> PROMPT:
For the data below, report only the number of lines containing the string "computer".

Extracted records:
***
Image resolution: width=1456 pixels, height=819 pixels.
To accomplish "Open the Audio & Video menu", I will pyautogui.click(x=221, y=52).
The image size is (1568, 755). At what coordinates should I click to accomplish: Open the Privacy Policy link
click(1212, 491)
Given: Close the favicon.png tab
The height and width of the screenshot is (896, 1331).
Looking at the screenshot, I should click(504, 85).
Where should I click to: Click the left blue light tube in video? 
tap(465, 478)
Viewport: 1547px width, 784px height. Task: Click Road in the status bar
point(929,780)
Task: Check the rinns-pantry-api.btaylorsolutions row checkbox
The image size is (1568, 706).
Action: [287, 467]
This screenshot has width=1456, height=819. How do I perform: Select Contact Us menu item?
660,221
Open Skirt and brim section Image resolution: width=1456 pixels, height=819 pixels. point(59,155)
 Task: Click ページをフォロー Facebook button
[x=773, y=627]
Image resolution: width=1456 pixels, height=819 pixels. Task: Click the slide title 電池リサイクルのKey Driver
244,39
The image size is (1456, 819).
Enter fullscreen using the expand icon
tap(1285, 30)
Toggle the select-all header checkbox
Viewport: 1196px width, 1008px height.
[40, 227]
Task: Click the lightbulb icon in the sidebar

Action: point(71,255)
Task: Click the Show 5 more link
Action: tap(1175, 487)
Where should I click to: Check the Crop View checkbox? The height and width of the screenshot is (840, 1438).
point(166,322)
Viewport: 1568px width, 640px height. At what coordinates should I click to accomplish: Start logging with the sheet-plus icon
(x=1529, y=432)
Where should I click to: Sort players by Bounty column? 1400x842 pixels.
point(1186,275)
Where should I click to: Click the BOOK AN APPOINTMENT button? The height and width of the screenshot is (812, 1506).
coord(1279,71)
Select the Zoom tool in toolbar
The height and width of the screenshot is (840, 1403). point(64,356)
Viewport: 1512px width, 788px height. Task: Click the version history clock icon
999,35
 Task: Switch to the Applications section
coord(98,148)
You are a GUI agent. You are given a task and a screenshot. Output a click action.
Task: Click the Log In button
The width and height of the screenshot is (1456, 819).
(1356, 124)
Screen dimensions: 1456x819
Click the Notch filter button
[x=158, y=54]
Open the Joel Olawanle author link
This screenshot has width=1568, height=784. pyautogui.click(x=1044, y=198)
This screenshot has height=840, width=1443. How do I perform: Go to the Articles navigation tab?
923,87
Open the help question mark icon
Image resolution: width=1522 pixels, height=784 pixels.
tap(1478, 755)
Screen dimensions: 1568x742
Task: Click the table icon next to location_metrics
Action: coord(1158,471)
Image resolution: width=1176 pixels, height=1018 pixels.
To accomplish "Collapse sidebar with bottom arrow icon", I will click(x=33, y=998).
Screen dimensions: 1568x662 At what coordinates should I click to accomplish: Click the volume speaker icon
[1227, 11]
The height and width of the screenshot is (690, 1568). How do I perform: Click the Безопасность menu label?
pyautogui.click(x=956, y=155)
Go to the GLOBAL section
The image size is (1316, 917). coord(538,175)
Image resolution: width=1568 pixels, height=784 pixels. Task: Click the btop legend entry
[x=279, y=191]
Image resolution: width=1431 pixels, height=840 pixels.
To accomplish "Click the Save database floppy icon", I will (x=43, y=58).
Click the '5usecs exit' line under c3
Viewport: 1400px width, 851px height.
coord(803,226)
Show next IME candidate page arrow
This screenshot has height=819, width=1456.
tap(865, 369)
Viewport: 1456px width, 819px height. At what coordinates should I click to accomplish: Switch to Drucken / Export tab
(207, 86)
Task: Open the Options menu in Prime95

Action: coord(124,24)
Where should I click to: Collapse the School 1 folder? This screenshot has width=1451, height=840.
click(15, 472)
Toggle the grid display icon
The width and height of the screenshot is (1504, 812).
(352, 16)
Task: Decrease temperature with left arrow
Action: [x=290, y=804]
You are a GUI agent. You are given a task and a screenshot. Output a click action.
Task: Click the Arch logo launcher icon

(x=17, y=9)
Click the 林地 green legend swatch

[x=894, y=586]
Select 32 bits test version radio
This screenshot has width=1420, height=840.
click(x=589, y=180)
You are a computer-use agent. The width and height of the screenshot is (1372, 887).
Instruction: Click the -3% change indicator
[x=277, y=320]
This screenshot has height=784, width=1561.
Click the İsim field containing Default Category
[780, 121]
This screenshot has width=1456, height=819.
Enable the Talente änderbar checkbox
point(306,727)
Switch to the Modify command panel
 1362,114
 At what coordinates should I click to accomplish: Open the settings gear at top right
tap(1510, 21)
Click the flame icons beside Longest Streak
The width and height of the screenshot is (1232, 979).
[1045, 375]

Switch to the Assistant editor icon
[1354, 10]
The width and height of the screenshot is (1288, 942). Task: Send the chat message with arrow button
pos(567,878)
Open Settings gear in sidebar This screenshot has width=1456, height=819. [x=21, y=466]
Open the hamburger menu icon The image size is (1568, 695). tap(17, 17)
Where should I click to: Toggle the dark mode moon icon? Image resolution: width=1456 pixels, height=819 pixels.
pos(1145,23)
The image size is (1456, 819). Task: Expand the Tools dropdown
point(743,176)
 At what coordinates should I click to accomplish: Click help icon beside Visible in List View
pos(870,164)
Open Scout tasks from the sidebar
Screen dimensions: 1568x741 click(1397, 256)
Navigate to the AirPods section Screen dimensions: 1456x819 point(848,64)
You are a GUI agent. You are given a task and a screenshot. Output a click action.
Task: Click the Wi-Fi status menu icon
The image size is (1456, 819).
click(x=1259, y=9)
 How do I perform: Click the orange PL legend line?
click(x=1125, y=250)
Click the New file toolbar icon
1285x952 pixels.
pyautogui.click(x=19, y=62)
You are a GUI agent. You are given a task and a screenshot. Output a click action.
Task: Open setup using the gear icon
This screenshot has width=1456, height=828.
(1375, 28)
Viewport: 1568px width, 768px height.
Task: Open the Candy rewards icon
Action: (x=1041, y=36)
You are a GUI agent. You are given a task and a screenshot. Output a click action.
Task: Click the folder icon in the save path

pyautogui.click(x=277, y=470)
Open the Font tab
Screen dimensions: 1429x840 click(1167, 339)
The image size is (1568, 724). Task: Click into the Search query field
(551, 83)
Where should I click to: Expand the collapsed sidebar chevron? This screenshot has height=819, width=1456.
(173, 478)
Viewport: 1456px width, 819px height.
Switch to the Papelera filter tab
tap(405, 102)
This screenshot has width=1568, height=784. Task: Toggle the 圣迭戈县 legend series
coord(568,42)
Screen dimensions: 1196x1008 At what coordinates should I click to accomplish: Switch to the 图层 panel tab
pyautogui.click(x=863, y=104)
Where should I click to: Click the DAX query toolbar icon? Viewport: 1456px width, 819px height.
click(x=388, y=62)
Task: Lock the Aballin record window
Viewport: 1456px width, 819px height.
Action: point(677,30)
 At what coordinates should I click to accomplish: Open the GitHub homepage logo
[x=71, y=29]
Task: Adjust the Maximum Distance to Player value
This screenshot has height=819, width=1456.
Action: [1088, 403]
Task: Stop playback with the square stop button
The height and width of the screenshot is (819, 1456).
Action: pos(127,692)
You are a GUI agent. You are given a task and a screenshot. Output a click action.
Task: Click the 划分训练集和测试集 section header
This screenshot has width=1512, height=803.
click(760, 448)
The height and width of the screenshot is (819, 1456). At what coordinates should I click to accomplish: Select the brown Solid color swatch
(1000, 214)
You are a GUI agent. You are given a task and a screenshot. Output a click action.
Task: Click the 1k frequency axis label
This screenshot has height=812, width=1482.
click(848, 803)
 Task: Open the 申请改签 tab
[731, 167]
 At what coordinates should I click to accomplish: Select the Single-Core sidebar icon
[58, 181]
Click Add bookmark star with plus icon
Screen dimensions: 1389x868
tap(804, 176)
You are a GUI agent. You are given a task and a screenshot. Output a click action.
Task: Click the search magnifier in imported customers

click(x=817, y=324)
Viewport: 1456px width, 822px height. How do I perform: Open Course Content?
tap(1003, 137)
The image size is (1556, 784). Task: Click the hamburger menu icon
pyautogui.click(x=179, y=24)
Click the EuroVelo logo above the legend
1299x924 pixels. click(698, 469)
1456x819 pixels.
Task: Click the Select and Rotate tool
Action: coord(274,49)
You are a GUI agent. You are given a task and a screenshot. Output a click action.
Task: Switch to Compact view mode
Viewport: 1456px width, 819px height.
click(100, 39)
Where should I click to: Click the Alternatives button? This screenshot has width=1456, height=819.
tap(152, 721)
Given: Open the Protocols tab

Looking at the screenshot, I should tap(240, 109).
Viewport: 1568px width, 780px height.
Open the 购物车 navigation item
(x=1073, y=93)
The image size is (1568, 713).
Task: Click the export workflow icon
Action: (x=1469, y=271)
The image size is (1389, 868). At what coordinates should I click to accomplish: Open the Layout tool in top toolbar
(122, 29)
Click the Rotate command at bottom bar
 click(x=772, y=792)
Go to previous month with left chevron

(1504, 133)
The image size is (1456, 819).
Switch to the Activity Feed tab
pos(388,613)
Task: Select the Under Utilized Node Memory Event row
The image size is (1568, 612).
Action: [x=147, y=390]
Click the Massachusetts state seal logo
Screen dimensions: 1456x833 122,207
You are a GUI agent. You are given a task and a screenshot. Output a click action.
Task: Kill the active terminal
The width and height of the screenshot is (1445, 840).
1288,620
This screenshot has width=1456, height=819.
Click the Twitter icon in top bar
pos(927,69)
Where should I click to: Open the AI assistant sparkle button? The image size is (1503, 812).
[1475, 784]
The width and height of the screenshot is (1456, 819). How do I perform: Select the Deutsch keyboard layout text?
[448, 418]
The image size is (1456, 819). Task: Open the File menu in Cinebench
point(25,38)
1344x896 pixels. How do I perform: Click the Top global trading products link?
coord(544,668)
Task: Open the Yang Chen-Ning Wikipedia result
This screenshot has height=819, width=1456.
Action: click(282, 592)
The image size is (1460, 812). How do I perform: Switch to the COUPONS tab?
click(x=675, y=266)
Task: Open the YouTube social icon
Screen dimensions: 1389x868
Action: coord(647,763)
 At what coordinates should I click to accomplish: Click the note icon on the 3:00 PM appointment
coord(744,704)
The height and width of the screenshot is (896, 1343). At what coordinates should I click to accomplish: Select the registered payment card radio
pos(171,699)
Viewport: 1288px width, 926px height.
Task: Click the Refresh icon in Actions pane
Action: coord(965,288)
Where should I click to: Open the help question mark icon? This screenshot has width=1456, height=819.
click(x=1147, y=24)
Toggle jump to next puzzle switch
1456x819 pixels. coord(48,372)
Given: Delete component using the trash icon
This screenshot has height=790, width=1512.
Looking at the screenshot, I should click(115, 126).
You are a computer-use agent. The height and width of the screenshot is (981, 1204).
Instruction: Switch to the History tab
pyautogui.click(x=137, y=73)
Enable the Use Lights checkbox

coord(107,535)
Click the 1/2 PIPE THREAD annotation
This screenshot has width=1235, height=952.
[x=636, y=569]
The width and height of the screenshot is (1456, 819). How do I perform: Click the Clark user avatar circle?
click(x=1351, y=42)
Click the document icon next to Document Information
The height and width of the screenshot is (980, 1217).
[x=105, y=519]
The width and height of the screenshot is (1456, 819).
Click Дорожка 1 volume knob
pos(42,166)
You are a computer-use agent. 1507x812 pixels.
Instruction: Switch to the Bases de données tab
***
> RESULT OF THE EXERCISE:
3